All 90 senators of the 100-seat upper house present at the time — 23 more than the required two-thirds majority — voted for the 102-clause Constitution (Eighteenth Amendment) Bill, copying a similar rare unanimity seen in the National Assembly a week ago.

The renaming of the NWFP as Khyber Pakhtunkhwa created some fireworks during the clause-by-clause second reading of the bill earlier, but the move’s opponents, mainly from the opposition PML-Q, failed to show a respectable strength and suffered an overwhelming defeat.

On April 8, all 292 members of the 342-seat National Assembly had voted for the bill drafted by a 26-member committee headed by PPP’s Senator Raza Rabbani, who has been showered with accolades from all around for his pivotal role in forging a consensus of all 14 parties represented in parliament.

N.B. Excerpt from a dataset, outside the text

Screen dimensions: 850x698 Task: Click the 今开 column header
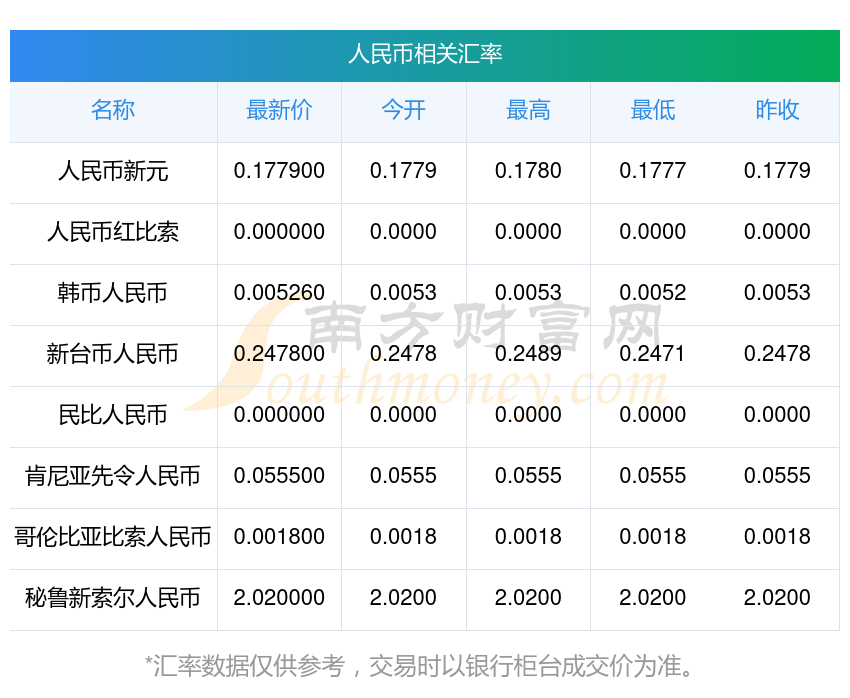[403, 110]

The bill now needs only President Asif Ali Zardari’s signature to take effect, which will mean transferring some key presidential powers to parliament, or the prime minister, enhancing provincial autonomy and righting some of constitutional wrongs done by military dictators.

There was no official word yet about when the president would give his assent to the bill to complete a process he himself had triggered by asking parliament to set up the all-party committee to “revisit” the constitution’s objectionable provisions at the cost of his own powers, though he was doing it to implement his own party’s manifesto.

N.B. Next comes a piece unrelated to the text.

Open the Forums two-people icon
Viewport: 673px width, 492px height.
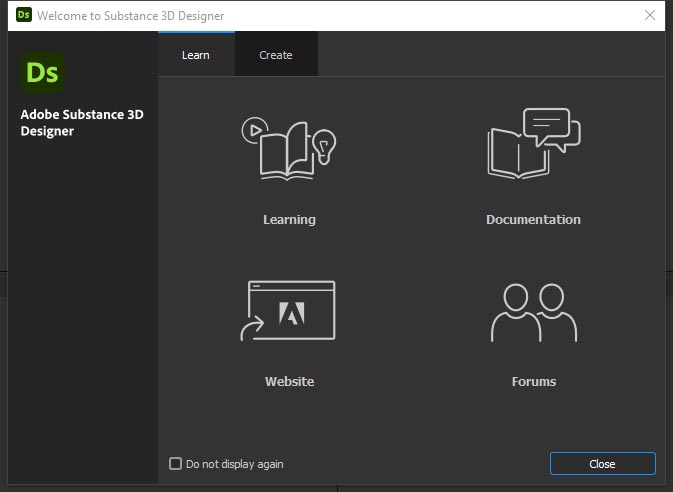(x=533, y=312)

But a source in the ruling PPP said the government would like to make a “grand show” of it to highlight the importance of the amendments and a unique position the president would acquire by volunteering to surrender discretionary powers such as dissolution of the National Assembly and appointment of chiefs of armed forces and provincial governors.

“Today it is the victory of democracy,” Prime Minister Yousuf Raza Gilani said in a speech after the vote and assured the house that his two-year-old PPP-led coalition government would seek to “take along all” to deliver on its commitments so “people feel fruits of democracy are reaching them”.

President Zardari too said in a special message issued on the occasion that “democracy has won today and dictators have been defeated by the people and political forces of the country”.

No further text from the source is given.